I went into the house to make coffee, and when I came back with two cups, the cat had crawled onto the Sénateur’s lap and was allowing her head to be stroked gently.
“You never told me how you liked my poetry,” he said. “I awoke in the night concerned that I might be lodging a critic. I was awake very early and determined to know your true opinion.”
“They were beautiful poems,” I said.
It was true: they were beautiful poems, elegiac and wistful. The Sénateur wrote in a charming but difficult admixture of French and Creole that took me hours to puzzle out. “La fesse de ma fille” —that’s how he titled a sonnet praising his lover’s derriere. A longish history of the town of Jérémie in couplets. There was a successful plea from a fish on a line; the fish liberated from the hook proved to be a god and rewarded the fisherman with a castle. “The Baron’s Lament,” in the voice of Baron Samedi, lord of the underworld.
“I am so relieved that you enjoyed them,” he said.
We sat without talking for a minute or two. There was a woodpecker hammering away, and although it was well past dawn, when the wind shifted, the last drumming from a bal vodou down in Basse-Ville came in on the breeze and filled the terrace with its melancholy, frantic song.
“There was nothing we cared for as youth but poetry,” the Sénateur said. “We sat on this terrace. There was a group of five or six of us. We called ourselves the Héliotropes — we were a generation of innocents! I remember Georges Clérié, with his yellow bow tie; and Fernand Martineau, who sang; and Roger Boncy, who had such a beautiful sister — what was her name? Marcelle, and her friend Paulette Martineau … You have no idea, young man, what time has done to us. But we were once as optimistic as you and your — your friend. I know of your long interest in our Jérémie poets, our history. That’s why I thought this morning that I would come and talk to you.”
“I appreciate the visit,” I said.
“I will be the last of the Bayards to sit on this terrace and discuss the miracle of literature. My grandfather built this house — and I am not a young man! I heard it said from my mother that he was the tallest man in the Caribbean, and for that reason he insisted on these high arched doors. He would not stoop entering his own home! It is a family trait.”
He stared past me at the winter flamboyant just coming into bloom, a crimson cloud.
“I was in exile for twenty years,” he said. “For twenty years I didn’t see this house. I would wander through it in my dreams. When I came back, it was much smaller than I recalled it.”
He leaned forward and put his hand on my forearm.
“You think I will lose, don’t you?”
There was no such thing, of course, as public opinion polling in the Grand’Anse, and it was impossible to know for sure who was likely to win the election. But I had the sense — the Sénateur must have shared it also — that the electoral winds were blowing in the judge’s favor. People seemed to smile when the judge’s name was spoken and frown when the name Maxim Bayard was uttered. Both men had been campaigning vigorously, crisscrossing the département from morning till night, holding two or even three rallies in the course of a day. But the judge’s rallies were better attended.

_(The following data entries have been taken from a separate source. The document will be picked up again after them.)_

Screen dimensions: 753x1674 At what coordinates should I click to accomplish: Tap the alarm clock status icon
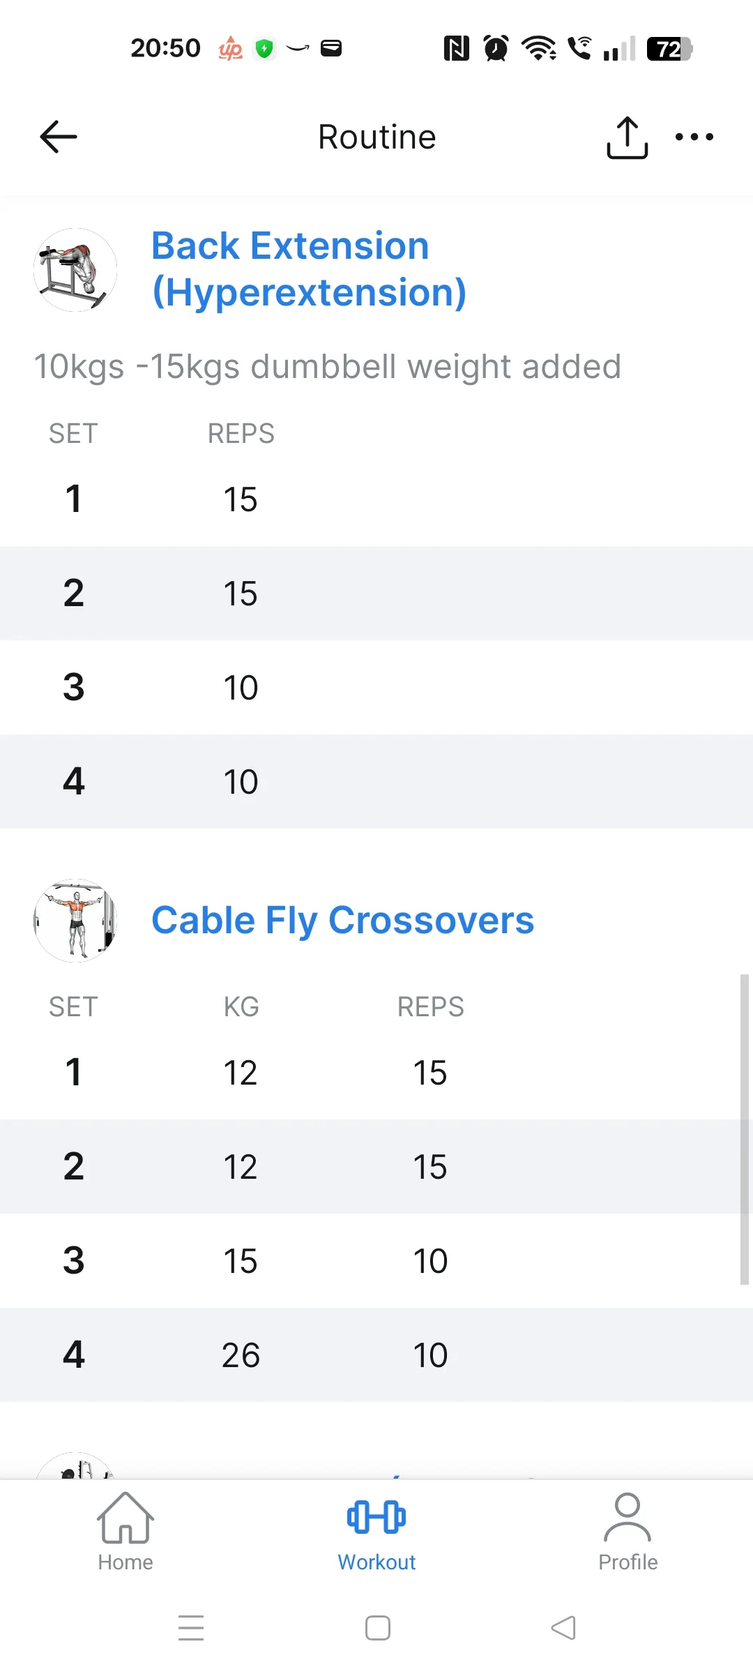(x=496, y=49)
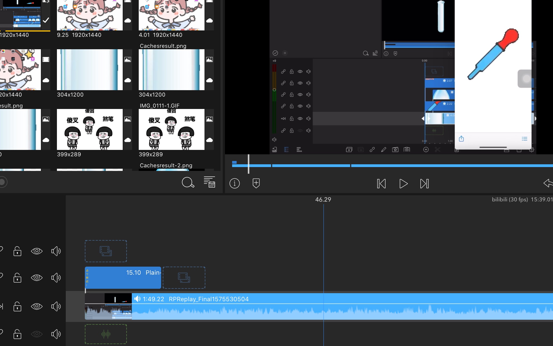Undo the last action with the arrow

548,183
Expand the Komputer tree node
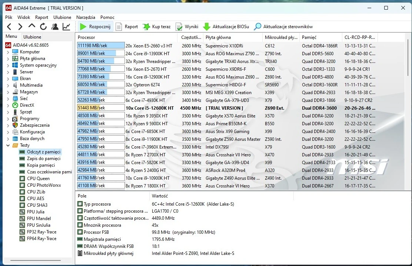Screen dimensions: 412x266 (x=8, y=52)
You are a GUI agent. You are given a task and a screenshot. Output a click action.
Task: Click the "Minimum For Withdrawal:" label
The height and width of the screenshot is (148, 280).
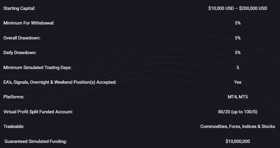point(29,23)
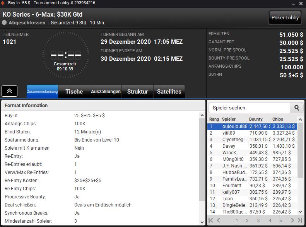Sort list by Chips column header
The height and width of the screenshot is (227, 306).
[x=278, y=119]
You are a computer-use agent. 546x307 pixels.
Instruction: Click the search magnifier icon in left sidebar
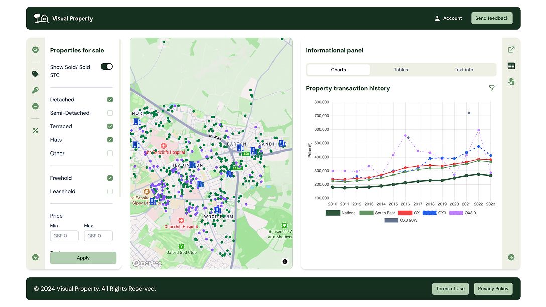35,50
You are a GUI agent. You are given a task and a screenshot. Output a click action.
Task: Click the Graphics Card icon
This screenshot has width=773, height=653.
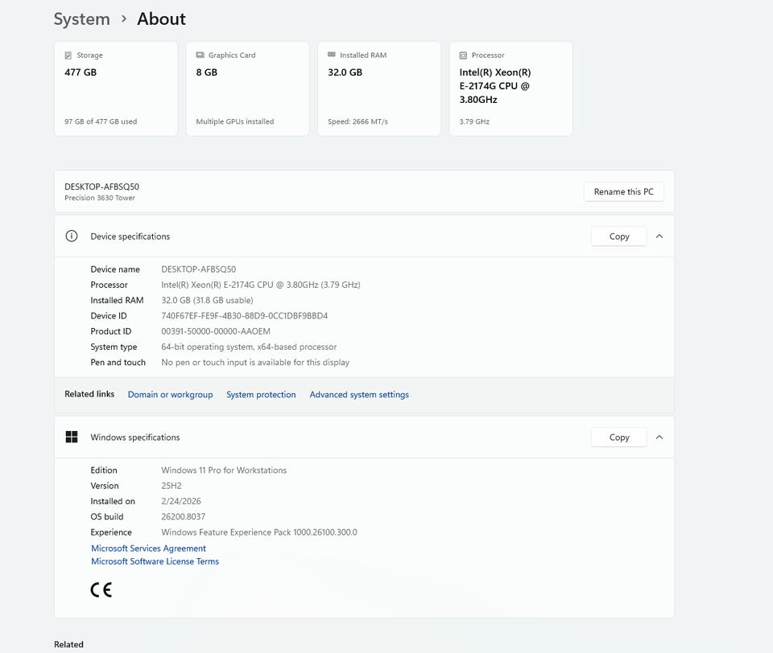pos(200,55)
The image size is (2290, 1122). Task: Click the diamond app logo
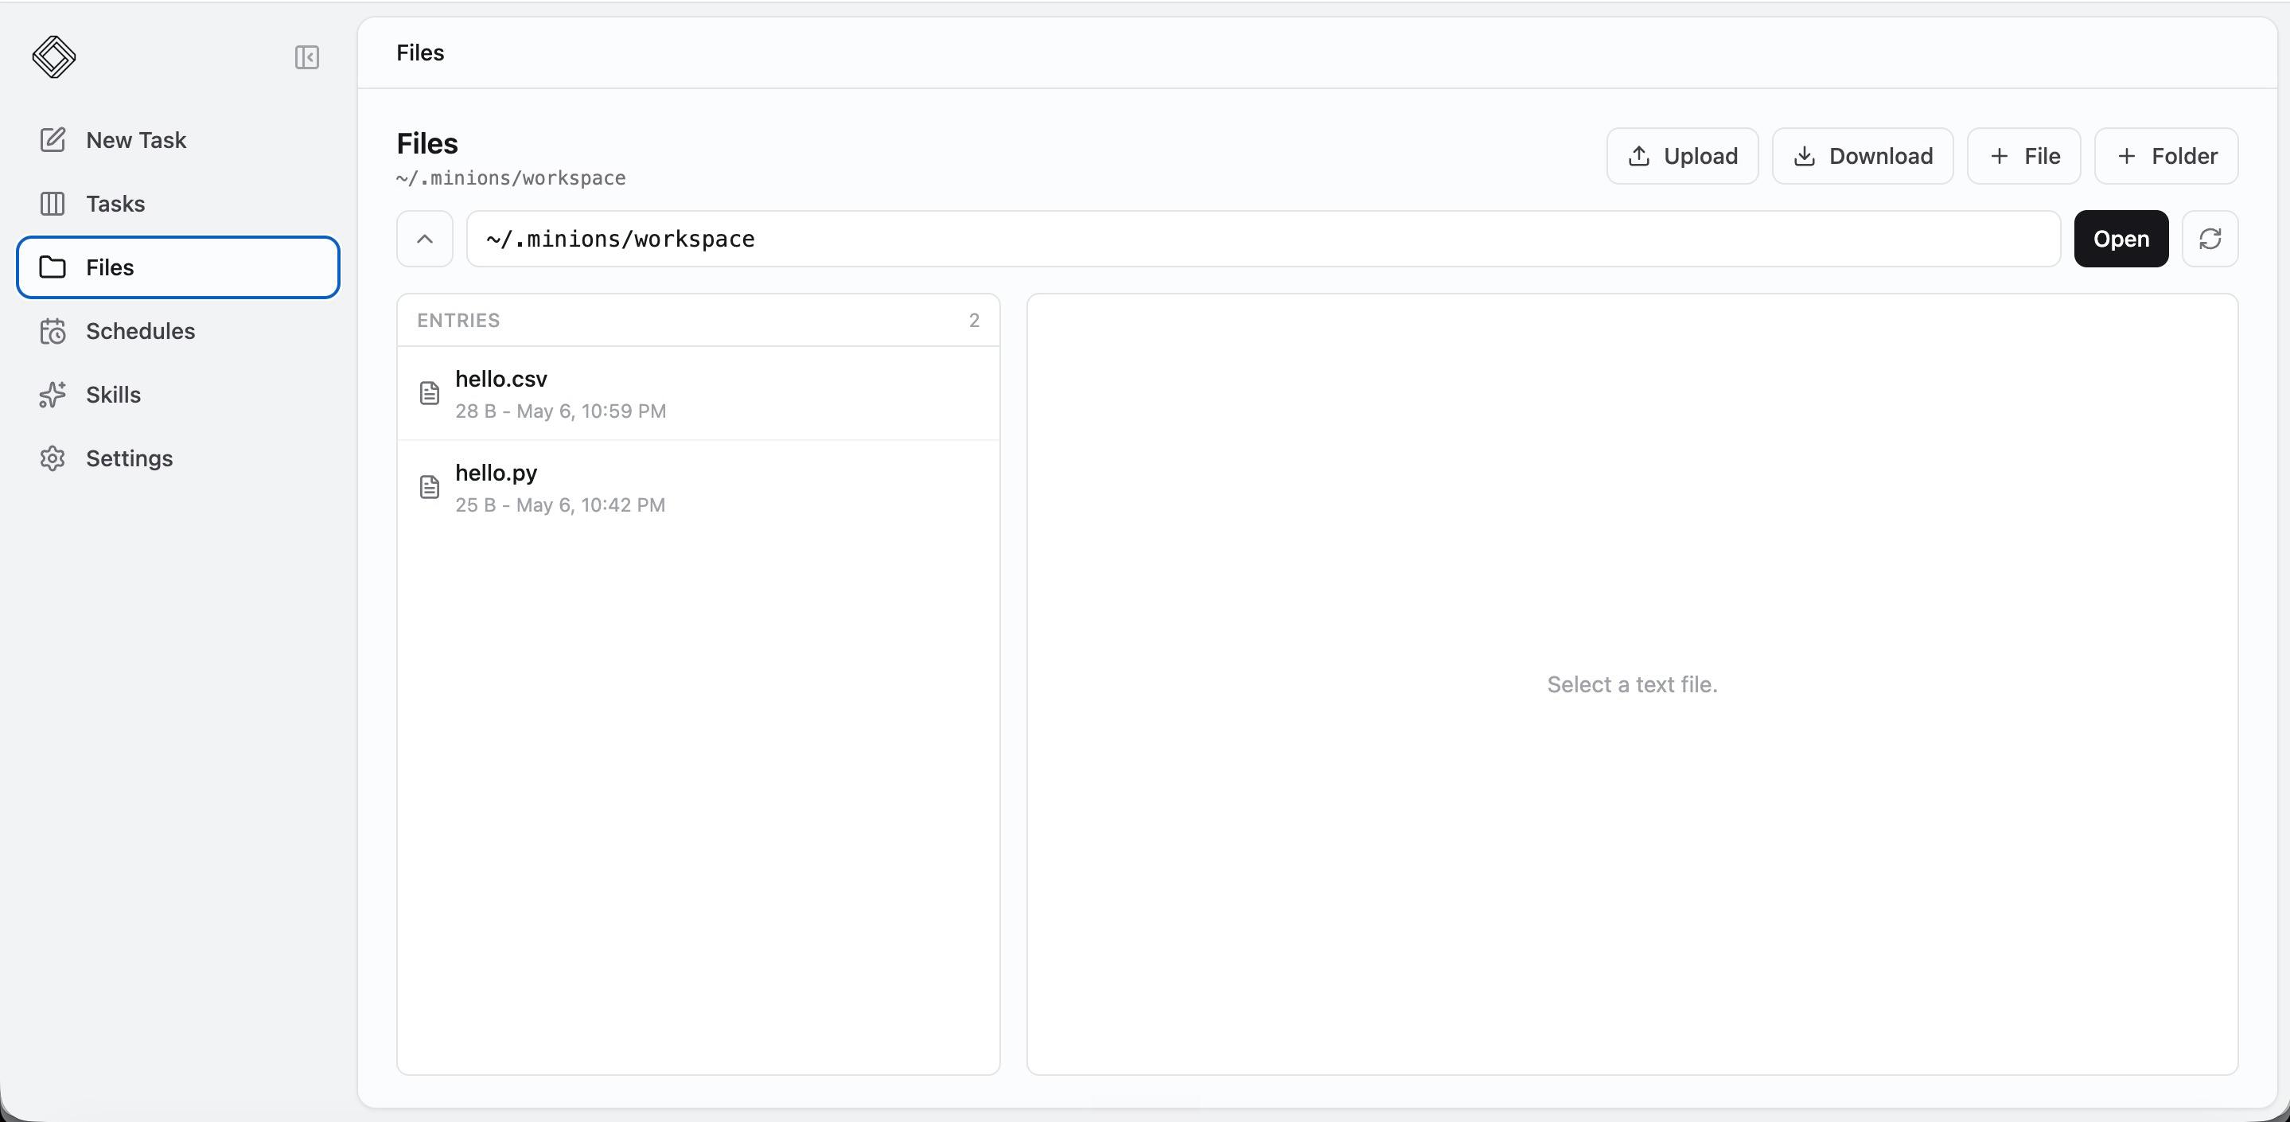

The Sénateur didn’t wait for my answer. He said, “Tell your friend I wish to speak with him. Informally. A friendly chat. He need not be frightened. This is a private conversation. I have never had the pleasure of shaking his hand.”
* * *
When the Sénateur and the judge finally met, not that evening but the next, I was reminded of large animals sniffing each other. They were almost shy, as if, having imagined and supposed the worst about each other for so long, they could not quite wrap their heads around their adversary’s corporeal reality.